(TEXT SHOWN)

Sunday, May 26, 2013

Baby in a Blanket

The day started off with a bang when Cora, after being up most of the night with her terrible cough, decided to pull her feeding tube out. Jason and I had learned how to place a feeding tube in the hospital back in December, but our skills were a bit rusty.

Let me just set the scene for a minute. We had been getting the kids ready to go see their cousins, but before we left we needed to replace the tube. Kids that are ready to go somewhere and then are halted in their tracks, are dangerous. While Jason and I tried to measure and mark our target destination on the feeding tube, remove the tape on Cora's face and hold the oxygen in place as she screamed and tried over and over to swat our hands away, the kids were engaged in a full wrestling match and taking turns screaming at the top of their lungs. After about an hour and a half we finally placed the tube. This was following a couple of failed attempts, a handful of very stressful color changes for Cora, an episode of Cora's oxygen tube filling with water and spraying into her nose, and about thirteen more screams of either, "Dom pushed me!," or "Cosie won't let me have a turn!"

I seriously wish someone would have been filming it. It could have gone viral.

When we walked into the house this evening after being gone all day, I had the thought that our house had been ransacked by raccoons while we were out. There is hardly a surface here that is not covered by some completely random item that has no business being where it currently finds itself. Right now on my beautiful couch, there is (among many, many other things), a light saber, a bottle of kids hair detangler, Buzz Lightyear, an enteral feeding bag, a cup, a dishtowel, and a little figurine of The Little Mermaid.

(End TEXT SHOWN)

• **ACTION ITEM A**:
From the blog post, quote the passage from "Baby in a Blanket" up to and including "a bit rusty.".
• **ACTION ITEM B**:
Based on the blog post, do the following statements agree with it? Answer yes or no for each, and quote the deciding words.
(i) Jason and the writer learned how to place a feeding tube in the hospital in December.
(ii) The feeding tube went in on the first attempt.
(iii) Placing the tube took about an hour and a half.
• **ACTION ITEM C**:
In the blog post, what kept Cora up most of the night?

(ENTRIES SHOWN)

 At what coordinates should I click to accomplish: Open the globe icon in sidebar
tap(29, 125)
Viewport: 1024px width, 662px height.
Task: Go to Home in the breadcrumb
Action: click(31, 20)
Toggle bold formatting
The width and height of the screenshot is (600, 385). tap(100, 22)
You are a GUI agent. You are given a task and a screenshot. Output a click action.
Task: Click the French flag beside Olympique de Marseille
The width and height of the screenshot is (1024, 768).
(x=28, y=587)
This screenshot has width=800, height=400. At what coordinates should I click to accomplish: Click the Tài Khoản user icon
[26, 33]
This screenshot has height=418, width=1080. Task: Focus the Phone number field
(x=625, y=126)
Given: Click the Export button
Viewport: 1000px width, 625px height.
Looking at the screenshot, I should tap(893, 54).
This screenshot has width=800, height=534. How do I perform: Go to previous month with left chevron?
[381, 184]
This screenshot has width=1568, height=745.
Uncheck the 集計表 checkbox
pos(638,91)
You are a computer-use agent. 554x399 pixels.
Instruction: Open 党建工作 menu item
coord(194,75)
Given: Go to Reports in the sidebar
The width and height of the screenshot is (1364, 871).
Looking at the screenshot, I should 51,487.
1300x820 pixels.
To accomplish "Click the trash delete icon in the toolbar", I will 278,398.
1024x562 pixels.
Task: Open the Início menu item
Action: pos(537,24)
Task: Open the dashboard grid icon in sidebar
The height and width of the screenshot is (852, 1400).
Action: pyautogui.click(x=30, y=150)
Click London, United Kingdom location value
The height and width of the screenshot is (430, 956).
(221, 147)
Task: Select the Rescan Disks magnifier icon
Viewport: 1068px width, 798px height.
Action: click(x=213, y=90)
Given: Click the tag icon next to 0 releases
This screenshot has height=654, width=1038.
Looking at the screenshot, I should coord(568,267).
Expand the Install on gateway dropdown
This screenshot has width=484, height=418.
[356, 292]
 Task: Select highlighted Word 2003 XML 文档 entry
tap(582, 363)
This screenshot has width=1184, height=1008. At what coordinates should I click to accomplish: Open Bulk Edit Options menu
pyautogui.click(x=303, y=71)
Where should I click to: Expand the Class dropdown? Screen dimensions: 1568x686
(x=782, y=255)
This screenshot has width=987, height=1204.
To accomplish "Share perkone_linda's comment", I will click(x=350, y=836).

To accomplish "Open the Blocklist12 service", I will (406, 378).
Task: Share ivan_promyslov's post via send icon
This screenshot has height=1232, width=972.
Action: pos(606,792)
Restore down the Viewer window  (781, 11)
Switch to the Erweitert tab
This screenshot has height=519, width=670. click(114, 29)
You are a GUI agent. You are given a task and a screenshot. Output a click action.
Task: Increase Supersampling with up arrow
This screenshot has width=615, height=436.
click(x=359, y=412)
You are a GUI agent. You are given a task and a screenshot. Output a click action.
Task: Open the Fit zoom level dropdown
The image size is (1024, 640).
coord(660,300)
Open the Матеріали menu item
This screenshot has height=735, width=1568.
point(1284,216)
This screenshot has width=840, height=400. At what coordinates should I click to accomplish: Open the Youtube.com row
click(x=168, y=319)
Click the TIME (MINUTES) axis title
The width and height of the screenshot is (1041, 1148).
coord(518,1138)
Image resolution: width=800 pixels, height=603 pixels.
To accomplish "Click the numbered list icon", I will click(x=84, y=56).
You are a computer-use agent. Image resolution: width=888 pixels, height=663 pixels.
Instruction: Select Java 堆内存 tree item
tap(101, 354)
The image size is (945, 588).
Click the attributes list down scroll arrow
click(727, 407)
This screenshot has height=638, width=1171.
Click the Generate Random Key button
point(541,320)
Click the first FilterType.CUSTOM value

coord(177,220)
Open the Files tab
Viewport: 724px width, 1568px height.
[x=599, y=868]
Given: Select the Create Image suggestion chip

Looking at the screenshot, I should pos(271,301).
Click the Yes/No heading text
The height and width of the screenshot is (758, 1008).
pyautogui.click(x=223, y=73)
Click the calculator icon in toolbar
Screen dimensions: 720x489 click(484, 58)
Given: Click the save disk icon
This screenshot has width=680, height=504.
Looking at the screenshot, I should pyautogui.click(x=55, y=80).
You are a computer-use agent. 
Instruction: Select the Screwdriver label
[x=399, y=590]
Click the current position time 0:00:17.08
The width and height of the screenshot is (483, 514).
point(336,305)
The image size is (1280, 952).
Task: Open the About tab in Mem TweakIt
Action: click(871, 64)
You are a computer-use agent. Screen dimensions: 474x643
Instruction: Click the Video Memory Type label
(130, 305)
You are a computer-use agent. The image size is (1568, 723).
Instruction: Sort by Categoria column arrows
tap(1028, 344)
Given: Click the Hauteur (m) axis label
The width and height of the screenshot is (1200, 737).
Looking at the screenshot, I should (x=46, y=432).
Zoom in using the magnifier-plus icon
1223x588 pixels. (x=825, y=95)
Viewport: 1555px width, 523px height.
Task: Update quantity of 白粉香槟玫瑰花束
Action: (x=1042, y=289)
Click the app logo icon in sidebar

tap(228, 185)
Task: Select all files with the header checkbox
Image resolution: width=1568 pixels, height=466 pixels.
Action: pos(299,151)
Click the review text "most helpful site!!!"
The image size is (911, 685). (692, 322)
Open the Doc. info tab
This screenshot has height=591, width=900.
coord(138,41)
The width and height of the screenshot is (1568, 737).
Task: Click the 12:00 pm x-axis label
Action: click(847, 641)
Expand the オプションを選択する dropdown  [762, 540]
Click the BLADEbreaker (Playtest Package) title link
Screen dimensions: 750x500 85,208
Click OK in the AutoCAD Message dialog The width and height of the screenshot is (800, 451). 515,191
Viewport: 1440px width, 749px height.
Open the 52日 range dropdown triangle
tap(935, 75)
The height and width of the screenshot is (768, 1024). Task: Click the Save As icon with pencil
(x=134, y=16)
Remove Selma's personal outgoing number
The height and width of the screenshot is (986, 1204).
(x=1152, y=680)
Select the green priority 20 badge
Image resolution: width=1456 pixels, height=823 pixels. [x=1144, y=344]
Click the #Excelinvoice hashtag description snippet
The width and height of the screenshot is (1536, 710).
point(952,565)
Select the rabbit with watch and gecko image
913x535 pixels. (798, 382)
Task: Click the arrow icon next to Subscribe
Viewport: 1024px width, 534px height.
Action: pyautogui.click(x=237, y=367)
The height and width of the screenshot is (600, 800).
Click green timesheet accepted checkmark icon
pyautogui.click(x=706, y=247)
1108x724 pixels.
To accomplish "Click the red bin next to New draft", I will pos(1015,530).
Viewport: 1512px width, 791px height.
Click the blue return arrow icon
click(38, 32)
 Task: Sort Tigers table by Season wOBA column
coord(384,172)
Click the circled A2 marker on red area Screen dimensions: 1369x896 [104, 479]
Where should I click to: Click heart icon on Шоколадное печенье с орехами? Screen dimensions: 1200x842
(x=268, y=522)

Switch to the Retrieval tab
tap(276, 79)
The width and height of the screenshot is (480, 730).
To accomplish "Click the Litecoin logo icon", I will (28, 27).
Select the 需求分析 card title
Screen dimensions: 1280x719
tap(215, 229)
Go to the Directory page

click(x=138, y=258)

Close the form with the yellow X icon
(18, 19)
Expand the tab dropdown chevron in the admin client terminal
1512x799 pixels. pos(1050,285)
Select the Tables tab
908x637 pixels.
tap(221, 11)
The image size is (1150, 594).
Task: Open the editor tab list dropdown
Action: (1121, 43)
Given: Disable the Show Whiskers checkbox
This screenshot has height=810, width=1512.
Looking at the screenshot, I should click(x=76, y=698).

(End ENTRIES SHOWN)

• **TASK OUTPUT A**:
Baby in a Blanket

The day started off with a bang when Cora, after being up most of the night with her terrible cough, decided to pull her feeding tube out. Jason and I had learned how to place a feeding tube in the hospital back in December, but our skills were a bit rusty.

• **TASK OUTPUT B**:
(i) Yes: "Jason and I had learned how to place a feeding tube in the hospital back in December"
(ii) No: "This was following a couple of failed attempts"
(iii) Yes: "After about an hour and a half we finally placed the tube."

• **TASK OUTPUT C**:
Her terrible cough.